Do not persist in writing perfectly structured sentences immediately. Think about how you feel and write down a few words, adjectives, quotes which sum up your relationship, your emotions.

Once you are happy with your keywords, build your sentences around them. I have been a celebrant for over 7 years and it is exactly how I work: I get to know the couples, scribble down ideas and use these ideas to build the final scenario.

TIP N°4: PERSONALISE YOUR WEDDING VOWS

As I was saying earlier, there is nothing more personal than your wedding vows. I systematically offer my assistance when « my couples » require some help but I always draw their attention to the fact that they need to come up with key words so that the original ideas and emotions come from them. My role is then to help them formulate their feelings with the right words. Even if the internet is a very useful source of inspiration, try not to just copy and paste examples you find on the web as you may eventually be disappointed with the final result when you read them out loud to your other half as you will realize they do not actually express your very own feelings.

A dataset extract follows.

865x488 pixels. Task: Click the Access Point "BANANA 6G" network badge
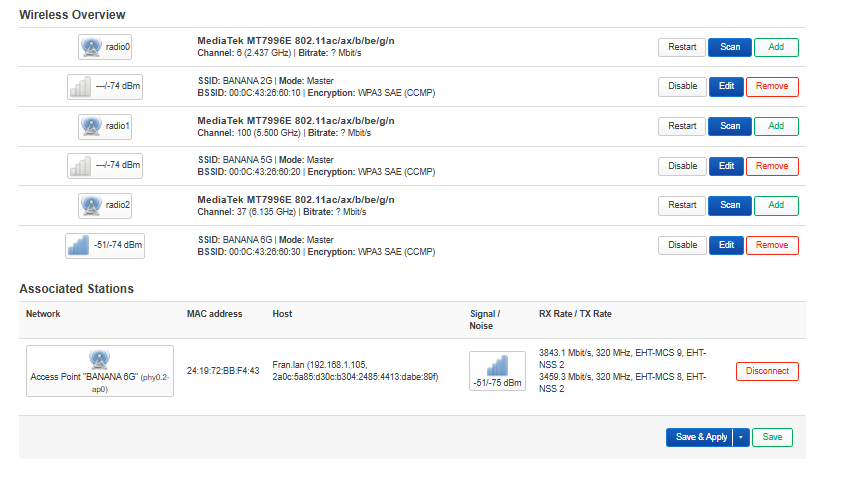99,371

If a song has a particular meaning to you, do not hesitate to use part of it. It can also be a quote or a sentence that means something to you both. Finally, use your own words; your other half will without a doubt recognise your style and appreciate the fact that you wrote your vows with your heart.

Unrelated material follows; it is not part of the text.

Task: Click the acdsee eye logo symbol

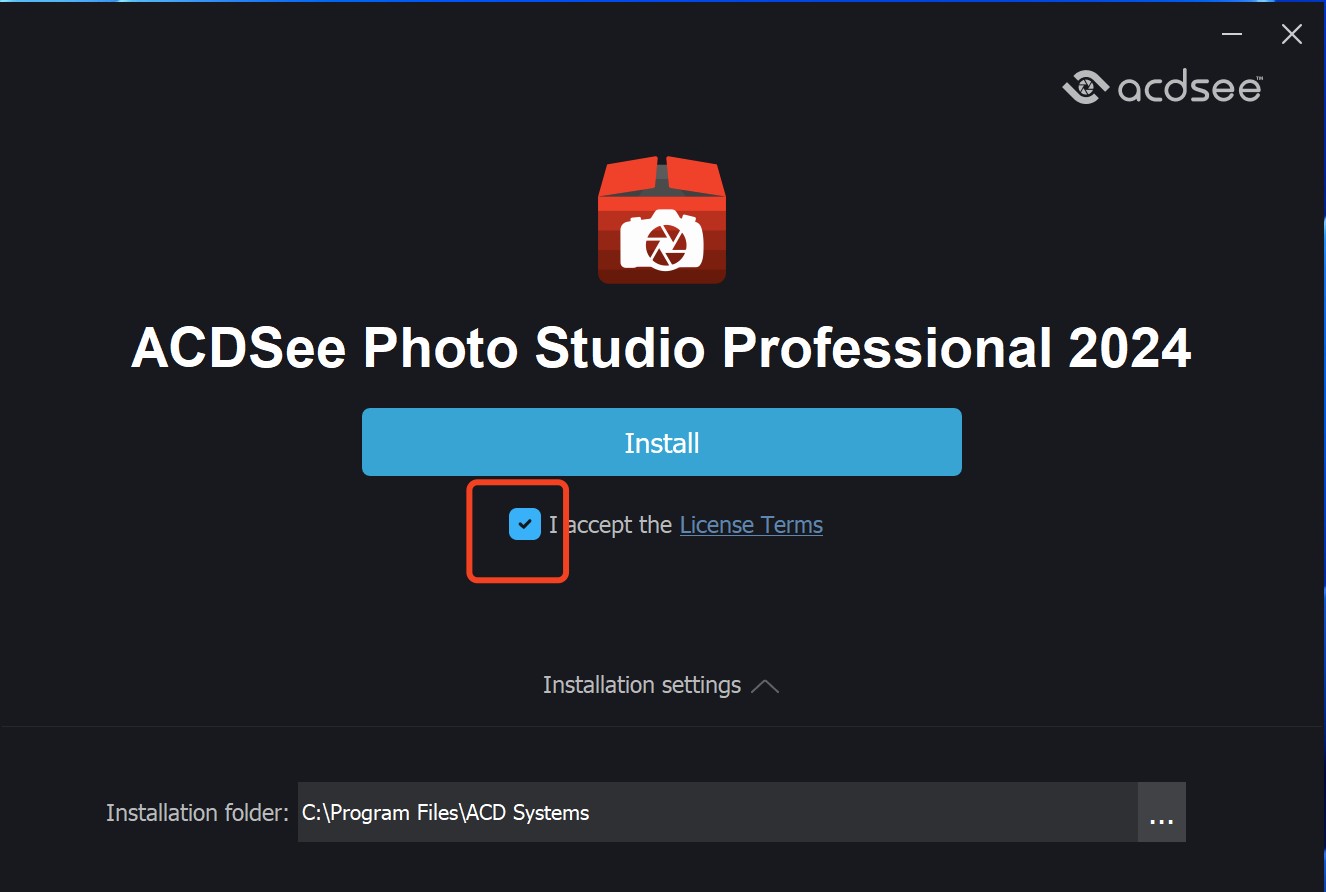Action: 1086,87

TIP N°5: JUST A TOUCH OF HUMOUR

Most couples are not used to write their feeling on paper and are even less comfortable with expressing how they feel for each other in public. If some of them leave each other romantic notes, let’s admit it when we write to our partner it is more often to say “Don’t’ forget to fee the cat” or “There is some chicken left in the fridge”.

For that reason, some feel they would be more at ease if they used a fun approach. There is nothing wrong with using a touch of humour but less is more. The important thing is not to turn your love for each other into a joke. See this as THE opportunity to tell your soul mate how you feel about her/him. Save the embarrassing jokes for the evening speech.

TIP N°6: REHEARSAL, REHEARSAL, REHEARSAL

Reading your wedding vows with your eyes riveted to your note is hardly romantic, therefore make sure you take sufficient time to rehearse your vows as many times as necessary in order to be able to say them whilst gazing into your other half’s tearful eyes. This does not mean you cannot have your note in your hand but make sure you keep eye contact with your partner and remember to hold hands for the perfect connection during this very special moment.

TIP N°7: QUALITY OVER QUANTITY

A a general rule, a symbolic wedding ceremony lasts between 35 and 45 minutes depending on what you choose to include. I noticed that anything lasting over an hour tends to bore people including the bride and groom, particularly if the legal ceremony took place just before!

The same rule applies to your wedding vows. Allow no more than one or two minutes. Express what you feel strongly about, rehearse your tone in order to make your vows as authentic and heartfelt as possible. If you feel the need to say more things to your partner, you could write a letter, which you can offer during the ceremony with a ritual or after the ceremony.

If you are worried that your vows may be considerably shorter or longer than your partner’s vows, simply ask the question without discussing the content.